### [Task goal]
Give again the lines of the data from its first line through the line with "This screenshot has width=1075, height=461.". Change nothing.

____________

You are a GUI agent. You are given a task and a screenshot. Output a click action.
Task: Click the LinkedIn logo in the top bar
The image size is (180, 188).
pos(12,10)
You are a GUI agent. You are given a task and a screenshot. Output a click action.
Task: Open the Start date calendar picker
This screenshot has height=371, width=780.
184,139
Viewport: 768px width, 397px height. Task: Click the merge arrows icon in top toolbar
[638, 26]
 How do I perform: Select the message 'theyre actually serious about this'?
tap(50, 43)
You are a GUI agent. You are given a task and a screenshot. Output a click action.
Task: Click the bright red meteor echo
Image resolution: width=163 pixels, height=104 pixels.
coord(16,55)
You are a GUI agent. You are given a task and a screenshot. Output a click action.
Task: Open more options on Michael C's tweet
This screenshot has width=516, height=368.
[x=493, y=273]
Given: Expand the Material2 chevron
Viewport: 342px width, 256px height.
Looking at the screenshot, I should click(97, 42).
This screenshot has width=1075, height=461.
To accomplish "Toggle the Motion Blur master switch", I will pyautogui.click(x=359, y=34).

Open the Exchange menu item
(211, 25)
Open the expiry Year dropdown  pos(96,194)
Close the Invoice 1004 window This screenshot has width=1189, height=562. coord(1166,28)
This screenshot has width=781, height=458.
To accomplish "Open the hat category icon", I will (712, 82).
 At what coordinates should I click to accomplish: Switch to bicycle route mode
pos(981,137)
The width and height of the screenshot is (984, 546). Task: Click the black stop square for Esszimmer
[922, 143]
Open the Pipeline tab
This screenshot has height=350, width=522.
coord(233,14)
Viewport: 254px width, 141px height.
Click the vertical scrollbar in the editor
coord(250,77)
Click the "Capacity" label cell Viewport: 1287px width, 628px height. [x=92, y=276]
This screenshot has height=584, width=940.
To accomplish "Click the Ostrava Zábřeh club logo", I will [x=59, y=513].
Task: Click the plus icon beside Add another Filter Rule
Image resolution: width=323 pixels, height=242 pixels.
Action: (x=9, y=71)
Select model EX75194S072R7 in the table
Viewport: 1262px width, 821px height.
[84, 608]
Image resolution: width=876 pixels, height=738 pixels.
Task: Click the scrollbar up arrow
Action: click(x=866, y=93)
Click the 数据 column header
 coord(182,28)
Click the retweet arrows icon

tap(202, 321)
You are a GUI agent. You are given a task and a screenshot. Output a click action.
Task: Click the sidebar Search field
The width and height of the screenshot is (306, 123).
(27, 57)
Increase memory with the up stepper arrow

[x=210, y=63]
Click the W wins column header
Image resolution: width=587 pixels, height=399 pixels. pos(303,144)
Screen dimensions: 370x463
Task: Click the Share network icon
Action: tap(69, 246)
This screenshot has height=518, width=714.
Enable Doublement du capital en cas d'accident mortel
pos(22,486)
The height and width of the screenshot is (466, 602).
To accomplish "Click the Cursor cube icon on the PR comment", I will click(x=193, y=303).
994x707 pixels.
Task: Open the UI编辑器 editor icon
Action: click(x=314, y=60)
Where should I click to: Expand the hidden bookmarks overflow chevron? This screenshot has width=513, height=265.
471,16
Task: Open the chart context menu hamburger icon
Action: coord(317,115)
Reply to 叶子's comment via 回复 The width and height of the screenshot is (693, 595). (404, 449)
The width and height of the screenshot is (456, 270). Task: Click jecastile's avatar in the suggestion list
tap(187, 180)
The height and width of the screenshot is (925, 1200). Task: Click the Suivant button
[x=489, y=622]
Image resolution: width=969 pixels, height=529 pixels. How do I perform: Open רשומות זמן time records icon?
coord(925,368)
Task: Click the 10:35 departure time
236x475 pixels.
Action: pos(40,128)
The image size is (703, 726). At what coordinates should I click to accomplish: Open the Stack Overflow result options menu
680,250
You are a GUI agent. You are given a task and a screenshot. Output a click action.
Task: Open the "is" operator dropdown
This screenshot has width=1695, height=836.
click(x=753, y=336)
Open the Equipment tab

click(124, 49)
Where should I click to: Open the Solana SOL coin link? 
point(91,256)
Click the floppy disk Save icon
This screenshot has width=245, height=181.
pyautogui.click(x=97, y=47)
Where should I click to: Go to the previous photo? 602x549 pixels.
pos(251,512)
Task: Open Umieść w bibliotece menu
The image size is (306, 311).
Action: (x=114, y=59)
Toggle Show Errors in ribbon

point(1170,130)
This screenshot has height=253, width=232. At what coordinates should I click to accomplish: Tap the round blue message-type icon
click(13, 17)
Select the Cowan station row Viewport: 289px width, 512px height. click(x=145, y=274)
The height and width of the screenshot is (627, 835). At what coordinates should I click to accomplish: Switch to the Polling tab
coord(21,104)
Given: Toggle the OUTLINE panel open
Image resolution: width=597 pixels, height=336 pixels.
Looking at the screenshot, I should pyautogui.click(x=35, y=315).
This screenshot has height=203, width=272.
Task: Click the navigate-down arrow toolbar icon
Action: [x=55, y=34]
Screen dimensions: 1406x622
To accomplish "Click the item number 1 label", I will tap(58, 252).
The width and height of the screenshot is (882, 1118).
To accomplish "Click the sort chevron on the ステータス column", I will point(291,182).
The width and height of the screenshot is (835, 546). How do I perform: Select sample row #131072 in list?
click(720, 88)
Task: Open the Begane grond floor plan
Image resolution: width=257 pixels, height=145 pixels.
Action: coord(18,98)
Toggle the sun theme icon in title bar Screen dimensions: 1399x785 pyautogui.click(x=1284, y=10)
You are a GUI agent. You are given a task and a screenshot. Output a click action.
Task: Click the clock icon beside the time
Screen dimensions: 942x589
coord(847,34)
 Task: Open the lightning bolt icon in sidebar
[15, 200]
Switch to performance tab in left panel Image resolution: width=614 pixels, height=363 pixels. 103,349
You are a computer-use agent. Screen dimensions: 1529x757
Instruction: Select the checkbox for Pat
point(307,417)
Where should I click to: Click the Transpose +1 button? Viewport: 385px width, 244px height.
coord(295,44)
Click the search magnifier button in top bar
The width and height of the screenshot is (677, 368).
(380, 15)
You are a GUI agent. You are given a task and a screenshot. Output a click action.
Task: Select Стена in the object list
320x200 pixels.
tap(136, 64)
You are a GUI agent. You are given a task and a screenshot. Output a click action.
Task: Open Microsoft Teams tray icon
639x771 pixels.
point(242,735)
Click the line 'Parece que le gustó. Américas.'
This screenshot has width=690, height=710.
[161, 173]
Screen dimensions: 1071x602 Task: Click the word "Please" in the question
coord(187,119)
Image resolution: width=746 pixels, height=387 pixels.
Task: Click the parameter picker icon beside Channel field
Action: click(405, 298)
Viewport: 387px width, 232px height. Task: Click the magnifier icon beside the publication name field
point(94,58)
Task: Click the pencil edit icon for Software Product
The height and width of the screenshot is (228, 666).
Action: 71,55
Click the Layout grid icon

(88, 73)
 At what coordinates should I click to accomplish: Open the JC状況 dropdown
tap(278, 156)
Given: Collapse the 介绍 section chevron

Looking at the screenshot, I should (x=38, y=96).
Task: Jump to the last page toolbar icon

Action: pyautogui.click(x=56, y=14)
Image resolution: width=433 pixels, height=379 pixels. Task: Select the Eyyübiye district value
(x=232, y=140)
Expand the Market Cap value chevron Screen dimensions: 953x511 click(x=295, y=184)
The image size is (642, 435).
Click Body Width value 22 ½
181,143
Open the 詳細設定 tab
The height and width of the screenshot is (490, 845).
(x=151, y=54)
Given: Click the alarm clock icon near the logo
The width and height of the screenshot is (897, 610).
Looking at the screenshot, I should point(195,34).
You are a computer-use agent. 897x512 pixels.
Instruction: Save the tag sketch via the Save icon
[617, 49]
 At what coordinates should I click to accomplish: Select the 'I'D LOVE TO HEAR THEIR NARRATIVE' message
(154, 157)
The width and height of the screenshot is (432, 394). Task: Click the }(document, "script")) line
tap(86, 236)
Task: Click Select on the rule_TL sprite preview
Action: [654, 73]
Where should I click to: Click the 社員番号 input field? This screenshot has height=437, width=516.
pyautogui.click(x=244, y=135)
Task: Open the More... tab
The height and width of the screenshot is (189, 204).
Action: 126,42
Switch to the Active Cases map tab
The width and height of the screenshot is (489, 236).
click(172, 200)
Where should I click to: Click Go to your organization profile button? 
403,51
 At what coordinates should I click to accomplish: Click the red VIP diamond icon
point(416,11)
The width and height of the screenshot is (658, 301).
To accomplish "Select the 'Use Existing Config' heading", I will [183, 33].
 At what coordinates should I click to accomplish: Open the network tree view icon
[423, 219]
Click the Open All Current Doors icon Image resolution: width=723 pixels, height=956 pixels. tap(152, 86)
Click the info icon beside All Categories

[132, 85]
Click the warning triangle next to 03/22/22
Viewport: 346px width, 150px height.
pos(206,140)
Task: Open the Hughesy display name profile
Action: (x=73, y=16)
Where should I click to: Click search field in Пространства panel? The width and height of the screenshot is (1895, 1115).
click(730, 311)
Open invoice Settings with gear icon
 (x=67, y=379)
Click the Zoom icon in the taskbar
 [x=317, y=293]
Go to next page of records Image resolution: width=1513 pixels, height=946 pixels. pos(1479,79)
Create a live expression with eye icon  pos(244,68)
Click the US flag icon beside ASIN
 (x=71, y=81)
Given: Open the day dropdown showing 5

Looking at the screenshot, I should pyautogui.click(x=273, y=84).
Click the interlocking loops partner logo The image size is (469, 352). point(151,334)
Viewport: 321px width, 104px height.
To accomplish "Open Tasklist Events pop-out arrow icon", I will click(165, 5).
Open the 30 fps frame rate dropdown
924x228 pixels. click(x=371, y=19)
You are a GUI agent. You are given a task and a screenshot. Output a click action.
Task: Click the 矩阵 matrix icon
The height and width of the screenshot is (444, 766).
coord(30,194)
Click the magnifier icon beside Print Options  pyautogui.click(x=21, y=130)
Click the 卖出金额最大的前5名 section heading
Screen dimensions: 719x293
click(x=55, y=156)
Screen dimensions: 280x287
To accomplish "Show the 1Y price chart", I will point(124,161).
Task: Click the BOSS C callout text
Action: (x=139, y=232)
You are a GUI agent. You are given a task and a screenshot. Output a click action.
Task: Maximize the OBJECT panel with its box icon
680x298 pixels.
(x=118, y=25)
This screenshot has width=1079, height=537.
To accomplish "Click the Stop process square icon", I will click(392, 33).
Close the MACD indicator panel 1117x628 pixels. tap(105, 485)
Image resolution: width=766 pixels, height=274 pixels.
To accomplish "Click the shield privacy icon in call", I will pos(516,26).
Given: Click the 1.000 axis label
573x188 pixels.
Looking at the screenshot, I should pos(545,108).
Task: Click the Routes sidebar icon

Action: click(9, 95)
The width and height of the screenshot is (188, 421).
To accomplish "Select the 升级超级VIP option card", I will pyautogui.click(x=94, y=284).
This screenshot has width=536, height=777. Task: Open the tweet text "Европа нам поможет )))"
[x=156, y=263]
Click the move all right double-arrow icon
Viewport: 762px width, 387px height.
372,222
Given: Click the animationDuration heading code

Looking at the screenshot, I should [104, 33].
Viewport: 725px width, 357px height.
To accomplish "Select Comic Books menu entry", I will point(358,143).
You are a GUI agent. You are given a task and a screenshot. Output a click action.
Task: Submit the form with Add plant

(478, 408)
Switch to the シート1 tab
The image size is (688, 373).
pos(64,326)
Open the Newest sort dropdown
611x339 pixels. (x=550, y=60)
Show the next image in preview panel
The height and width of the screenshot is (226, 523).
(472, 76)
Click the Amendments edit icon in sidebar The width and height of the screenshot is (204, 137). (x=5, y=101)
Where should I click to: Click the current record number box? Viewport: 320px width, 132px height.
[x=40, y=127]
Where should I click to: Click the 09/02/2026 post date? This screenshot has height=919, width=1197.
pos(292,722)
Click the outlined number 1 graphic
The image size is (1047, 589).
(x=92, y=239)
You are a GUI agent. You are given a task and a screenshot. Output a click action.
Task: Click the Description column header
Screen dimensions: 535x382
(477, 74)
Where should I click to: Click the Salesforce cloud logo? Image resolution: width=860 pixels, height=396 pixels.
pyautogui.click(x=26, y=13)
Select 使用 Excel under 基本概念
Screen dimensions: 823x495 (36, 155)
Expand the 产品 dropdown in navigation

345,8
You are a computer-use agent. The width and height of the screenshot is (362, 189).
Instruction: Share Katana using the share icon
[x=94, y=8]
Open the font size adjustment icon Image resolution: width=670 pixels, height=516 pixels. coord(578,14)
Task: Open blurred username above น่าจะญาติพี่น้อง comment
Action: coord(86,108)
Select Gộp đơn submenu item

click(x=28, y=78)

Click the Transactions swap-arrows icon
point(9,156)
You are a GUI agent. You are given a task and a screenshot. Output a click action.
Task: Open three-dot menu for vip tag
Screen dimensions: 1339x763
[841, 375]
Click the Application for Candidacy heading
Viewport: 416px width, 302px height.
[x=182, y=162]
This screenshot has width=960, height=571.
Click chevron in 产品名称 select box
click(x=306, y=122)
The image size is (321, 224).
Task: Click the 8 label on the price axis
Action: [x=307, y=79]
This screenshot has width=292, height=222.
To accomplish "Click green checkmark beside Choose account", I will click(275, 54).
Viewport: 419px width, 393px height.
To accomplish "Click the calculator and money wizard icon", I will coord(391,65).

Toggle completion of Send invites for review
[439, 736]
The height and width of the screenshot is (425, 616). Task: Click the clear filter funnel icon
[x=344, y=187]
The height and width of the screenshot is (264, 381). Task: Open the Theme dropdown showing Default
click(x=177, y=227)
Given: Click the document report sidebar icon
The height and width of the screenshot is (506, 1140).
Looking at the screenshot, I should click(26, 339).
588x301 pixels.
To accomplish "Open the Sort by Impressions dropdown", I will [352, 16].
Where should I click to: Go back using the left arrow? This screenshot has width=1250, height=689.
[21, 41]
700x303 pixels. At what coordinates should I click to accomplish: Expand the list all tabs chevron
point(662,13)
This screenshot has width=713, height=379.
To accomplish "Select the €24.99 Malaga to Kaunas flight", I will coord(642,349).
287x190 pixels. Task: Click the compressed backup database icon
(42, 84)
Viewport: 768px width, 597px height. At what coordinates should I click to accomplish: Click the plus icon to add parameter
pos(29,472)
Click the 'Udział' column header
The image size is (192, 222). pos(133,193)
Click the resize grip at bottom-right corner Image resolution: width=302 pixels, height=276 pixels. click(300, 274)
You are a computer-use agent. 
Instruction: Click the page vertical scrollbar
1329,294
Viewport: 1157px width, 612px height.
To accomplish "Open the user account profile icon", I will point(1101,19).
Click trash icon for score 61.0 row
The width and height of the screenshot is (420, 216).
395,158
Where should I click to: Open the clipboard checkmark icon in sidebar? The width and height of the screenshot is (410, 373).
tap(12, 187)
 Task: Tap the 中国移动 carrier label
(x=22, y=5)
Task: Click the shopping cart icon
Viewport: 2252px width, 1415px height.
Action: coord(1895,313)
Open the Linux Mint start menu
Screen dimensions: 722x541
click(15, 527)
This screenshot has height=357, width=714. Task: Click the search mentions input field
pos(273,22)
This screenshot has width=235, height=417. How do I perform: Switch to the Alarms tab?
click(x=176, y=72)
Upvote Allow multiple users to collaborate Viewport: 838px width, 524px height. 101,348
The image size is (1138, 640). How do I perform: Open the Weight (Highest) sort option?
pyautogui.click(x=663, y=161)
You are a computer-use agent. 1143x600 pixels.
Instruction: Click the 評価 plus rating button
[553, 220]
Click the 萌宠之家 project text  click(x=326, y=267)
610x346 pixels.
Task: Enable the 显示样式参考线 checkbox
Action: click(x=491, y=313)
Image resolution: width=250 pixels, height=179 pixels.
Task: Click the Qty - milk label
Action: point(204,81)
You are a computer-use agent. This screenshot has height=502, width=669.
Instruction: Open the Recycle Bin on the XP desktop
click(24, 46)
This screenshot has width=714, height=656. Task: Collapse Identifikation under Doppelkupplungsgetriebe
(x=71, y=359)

____________

### [Answer to this task]
You are a GUI agent. You are given a task and a screenshot. Output a click action.
Task: Click the LinkedIn logo in the top bar
The image size is (180, 188).
pos(12,10)
You are a GUI agent. You are given a task and a screenshot. Output a click action.
Task: Open the Start date calendar picker
This screenshot has height=371, width=780.
184,139
Viewport: 768px width, 397px height. Task: Click the merge arrows icon in top toolbar
[638, 26]
 How do I perform: Select the message 'theyre actually serious about this'?
tap(50, 43)
You are a GUI agent. You are given a task and a screenshot. Output a click action.
Task: Click the bright red meteor echo
Image resolution: width=163 pixels, height=104 pixels.
coord(16,55)
You are a GUI agent. You are given a task and a screenshot. Output a click action.
Task: Open more options on Michael C's tweet
This screenshot has width=516, height=368.
[x=493, y=273]
Given: Expand the Material2 chevron
Viewport: 342px width, 256px height.
Looking at the screenshot, I should click(97, 42).
This screenshot has width=1075, height=461.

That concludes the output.